** GIVEN PASSAGE follows **

The mustache is an accessory of great responsibility, for with it comes great power. Take, for instance, Tom Selleck in Three Men and a Baby, Alex Trebek in pre-2001 Jeopardy, and Freddie Mercury in all of eternity forever and always. Facial forces to be reckoned with, for sure, but to the best of my knowledge none of these men has ever maimed a rival with the mustache itself.
Amateurs, says the Emei mustache toad. This dapper little amphibian doesn’t just walk into the breeding season unarmed. For one chaotic month a year in China, males grow extremely sharp facial spikes, which they use to shank rivals for the choicest nesting sites.
Some 90 percent of all males end up injured. Victors win the right to mate. Losers shuffle away and seriously consider never growing a mustache again, because maybe it wasn’t a good idea in the first place and they were just curious how it would look, like that one time when I was in high school.

** End of GIVEN PASSAGE **
** SUPPLIED RECORDS follows **

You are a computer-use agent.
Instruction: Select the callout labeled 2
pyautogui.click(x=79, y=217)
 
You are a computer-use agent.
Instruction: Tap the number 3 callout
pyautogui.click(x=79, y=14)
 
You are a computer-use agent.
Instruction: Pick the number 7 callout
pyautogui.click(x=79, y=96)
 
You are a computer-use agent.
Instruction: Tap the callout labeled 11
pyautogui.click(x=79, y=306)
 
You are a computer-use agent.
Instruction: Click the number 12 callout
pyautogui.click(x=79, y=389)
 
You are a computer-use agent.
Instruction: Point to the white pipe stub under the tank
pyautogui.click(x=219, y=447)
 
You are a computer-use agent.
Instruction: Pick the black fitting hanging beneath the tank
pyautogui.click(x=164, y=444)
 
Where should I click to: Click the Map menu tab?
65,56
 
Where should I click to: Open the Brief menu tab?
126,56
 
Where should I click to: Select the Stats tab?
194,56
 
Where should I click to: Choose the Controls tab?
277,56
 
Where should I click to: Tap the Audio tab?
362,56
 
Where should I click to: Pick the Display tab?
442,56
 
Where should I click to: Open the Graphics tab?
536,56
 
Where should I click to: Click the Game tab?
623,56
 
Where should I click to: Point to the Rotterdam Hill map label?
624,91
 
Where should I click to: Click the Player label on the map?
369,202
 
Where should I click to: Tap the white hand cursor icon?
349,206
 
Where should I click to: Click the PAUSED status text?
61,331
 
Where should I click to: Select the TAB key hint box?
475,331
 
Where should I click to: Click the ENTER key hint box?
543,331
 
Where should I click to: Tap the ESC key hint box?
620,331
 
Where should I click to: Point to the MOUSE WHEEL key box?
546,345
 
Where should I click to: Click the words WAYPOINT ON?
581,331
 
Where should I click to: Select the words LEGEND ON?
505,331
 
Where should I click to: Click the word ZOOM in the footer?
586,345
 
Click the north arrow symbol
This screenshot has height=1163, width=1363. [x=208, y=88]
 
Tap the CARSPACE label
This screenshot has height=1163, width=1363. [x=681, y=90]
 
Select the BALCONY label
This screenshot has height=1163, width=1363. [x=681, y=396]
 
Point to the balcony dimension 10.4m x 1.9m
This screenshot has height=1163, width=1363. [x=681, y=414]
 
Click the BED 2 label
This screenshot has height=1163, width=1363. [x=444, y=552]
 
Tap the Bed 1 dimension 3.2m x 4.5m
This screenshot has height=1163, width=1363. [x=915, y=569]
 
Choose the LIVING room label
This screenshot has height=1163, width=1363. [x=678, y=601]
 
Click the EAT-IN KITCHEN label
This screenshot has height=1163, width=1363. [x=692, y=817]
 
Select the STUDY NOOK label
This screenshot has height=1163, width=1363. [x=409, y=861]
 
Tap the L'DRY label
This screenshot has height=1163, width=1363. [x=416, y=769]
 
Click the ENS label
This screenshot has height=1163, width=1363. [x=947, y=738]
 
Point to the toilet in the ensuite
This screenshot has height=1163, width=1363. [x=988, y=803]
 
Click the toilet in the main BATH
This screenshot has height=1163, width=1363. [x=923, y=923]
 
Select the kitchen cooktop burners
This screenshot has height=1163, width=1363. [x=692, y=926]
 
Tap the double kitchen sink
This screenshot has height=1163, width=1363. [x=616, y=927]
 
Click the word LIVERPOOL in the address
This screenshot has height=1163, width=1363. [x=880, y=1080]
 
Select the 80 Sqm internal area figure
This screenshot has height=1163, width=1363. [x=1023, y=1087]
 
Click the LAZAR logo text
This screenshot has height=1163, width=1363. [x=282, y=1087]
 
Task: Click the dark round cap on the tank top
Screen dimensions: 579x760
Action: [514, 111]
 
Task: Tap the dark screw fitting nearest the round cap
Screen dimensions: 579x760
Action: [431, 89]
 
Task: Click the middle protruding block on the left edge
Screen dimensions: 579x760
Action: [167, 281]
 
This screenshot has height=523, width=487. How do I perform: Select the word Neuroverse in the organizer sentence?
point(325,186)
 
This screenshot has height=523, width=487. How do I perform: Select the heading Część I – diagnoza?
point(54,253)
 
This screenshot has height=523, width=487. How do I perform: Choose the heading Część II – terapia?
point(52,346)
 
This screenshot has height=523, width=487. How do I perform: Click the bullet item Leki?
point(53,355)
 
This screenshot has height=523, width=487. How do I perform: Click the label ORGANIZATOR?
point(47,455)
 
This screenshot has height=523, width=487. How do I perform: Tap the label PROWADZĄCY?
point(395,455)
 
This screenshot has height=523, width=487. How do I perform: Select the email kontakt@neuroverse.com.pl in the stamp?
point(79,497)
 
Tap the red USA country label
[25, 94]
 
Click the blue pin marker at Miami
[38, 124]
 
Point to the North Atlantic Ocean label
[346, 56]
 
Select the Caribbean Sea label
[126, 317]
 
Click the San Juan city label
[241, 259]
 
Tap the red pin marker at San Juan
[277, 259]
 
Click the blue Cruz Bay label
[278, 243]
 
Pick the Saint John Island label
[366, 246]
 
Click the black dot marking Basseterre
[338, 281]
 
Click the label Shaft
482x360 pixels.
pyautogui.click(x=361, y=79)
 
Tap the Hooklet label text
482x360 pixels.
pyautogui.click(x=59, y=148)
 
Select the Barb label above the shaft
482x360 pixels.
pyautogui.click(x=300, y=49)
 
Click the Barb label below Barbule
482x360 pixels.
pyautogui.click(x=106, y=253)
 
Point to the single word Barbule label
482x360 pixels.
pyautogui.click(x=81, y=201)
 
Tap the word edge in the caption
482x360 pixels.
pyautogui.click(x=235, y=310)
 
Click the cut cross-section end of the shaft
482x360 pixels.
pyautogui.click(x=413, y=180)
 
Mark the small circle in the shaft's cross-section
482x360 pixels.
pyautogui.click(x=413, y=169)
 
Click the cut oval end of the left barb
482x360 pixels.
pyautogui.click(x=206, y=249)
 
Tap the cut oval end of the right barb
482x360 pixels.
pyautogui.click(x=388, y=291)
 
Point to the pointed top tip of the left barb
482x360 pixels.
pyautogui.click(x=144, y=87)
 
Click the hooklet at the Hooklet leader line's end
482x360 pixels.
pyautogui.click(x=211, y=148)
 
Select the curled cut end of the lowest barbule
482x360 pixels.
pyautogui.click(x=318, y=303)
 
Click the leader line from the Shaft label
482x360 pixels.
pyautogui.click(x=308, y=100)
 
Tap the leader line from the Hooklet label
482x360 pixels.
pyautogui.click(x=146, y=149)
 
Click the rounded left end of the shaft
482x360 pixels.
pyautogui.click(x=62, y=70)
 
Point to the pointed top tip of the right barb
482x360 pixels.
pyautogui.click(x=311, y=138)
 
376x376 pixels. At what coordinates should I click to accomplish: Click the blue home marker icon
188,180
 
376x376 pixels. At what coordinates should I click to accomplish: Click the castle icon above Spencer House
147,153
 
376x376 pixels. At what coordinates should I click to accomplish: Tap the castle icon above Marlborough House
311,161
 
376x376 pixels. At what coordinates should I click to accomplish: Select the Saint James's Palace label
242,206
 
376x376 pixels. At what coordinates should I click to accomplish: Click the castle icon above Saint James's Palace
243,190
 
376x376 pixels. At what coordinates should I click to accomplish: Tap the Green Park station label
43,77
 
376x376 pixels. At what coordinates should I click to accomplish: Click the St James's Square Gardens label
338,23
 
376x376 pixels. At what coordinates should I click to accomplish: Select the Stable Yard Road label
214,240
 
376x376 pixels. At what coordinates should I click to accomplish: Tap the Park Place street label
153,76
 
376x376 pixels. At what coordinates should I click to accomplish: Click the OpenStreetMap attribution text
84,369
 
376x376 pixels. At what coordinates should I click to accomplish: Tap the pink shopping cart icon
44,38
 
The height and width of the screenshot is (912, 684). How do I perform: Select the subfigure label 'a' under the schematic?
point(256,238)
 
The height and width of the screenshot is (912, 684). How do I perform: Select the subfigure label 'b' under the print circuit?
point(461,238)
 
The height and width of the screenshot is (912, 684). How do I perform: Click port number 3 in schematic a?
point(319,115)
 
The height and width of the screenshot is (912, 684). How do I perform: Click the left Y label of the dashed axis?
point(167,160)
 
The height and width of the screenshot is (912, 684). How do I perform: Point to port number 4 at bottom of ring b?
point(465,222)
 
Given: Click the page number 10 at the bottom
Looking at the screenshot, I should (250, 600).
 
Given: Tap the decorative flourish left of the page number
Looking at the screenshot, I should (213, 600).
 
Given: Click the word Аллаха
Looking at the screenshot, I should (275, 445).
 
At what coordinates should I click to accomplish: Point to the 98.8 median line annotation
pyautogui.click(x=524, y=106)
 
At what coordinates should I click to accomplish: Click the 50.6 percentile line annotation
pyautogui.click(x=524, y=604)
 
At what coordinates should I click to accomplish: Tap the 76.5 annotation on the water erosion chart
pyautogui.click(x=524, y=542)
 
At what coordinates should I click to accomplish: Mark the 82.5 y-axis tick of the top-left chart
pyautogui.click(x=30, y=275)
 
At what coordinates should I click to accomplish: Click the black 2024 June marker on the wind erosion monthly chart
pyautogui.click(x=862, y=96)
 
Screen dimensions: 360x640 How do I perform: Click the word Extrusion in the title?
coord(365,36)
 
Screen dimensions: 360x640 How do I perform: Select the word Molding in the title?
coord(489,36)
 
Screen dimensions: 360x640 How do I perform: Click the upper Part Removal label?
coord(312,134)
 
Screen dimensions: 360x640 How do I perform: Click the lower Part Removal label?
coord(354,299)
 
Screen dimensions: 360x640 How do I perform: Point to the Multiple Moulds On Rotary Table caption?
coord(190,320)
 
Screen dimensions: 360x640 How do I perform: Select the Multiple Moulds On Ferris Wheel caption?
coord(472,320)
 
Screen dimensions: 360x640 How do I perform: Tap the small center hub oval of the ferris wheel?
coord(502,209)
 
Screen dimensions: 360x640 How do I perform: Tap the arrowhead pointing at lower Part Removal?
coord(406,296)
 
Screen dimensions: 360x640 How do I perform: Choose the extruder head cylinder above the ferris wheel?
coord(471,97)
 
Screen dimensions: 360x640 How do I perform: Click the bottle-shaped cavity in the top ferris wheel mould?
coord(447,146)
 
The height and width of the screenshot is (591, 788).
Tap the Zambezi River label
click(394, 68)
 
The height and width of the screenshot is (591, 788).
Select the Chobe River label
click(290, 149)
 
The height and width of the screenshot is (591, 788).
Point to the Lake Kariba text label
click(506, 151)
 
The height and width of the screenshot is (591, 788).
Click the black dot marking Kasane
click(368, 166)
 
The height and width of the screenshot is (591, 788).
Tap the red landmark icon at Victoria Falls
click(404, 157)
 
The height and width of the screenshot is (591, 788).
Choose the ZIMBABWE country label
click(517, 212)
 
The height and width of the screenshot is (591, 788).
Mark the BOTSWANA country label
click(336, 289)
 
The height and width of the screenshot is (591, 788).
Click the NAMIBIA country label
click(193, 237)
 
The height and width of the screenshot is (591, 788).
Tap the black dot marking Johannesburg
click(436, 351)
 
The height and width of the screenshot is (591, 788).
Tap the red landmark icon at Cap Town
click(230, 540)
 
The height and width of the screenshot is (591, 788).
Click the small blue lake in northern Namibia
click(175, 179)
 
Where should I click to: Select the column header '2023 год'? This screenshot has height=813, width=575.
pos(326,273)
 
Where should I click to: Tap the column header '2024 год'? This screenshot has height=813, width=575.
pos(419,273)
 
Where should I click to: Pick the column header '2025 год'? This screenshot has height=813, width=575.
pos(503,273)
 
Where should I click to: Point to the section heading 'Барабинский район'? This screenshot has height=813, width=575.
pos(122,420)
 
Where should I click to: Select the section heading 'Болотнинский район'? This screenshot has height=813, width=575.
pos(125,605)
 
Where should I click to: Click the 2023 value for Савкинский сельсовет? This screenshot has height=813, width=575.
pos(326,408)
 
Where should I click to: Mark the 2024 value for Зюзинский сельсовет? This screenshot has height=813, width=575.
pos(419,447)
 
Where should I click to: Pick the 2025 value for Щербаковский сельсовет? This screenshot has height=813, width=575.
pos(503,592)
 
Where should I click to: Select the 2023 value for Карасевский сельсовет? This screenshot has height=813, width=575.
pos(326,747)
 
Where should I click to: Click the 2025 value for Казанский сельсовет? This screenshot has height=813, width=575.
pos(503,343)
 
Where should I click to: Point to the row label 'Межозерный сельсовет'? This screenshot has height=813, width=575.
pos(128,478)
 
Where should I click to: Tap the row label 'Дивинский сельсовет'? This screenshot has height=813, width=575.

** End of SUPPLIED RECORDS **

**ACTIONS TO TAKE**
1. Reproduce the passage about the Emei mustache toad word for word, from "Amateurs, says the" to "choicest nesting sites.".
2. List every man named in the passage about the Emei mustache toad.
3. Please extend the passage about the Emei mustache toad, picking up after its final sentence.
The entries are not needed for this work.

**ANSWERS TO THE TASKS**
1.
Amateurs, says the Emei mustache toad. This dapper little amphibian doesn’t just walk into the breeding season unarmed. For one chaotic month a year in China, males grow extremely sharp facial spikes, which they use to shank rivals for the choicest nesting sites.

2. Tom Selleck, Alex Trebek, Freddie Mercury

3.
Their weapons are called, no joke, nuptial spines, and they’re made of keratin — the same stuff as your fingernails. The spines grow straight through the toad’s skin, and although they will at times pop off in combat, they’ll simply sprout once again, only to fall off at the end of the breeding season.
And if you think that mustache is handsome, wait until you hear about the toad’s other transformations. Its forearms will actually buff up considerably in the mating season, like a bro during a Jersey Shore summer. This, according to evolutionary biologist Cameron Hudson, likely aids both in combat and in amplexus: the amphibian sexy-time, in which strong forelimbs will help the male grasp the female.
In addition, “their skin also becomes much looser, folded, and wrinkled,” Hudson said in an email to WIRED. “We think that this transformation allows them to remain underwater for longer periods (since the breeding, combat and nest guarding is all aquatic) by increasing oxygen absorption through the skin’s larger surface area.”
This species is, after all, a terrestrial one that like most frogs and toads chooses to reproduce in water, which is ideal for their external fertilization. Males hole up in nest sites, the most sought-after being caves of overhanging rock where eggs can be safely deposited. Periodically surfacing to breathe, they will defend these dens zealously like tiny Smaugs, only without the fire-breathing on account of being underwater.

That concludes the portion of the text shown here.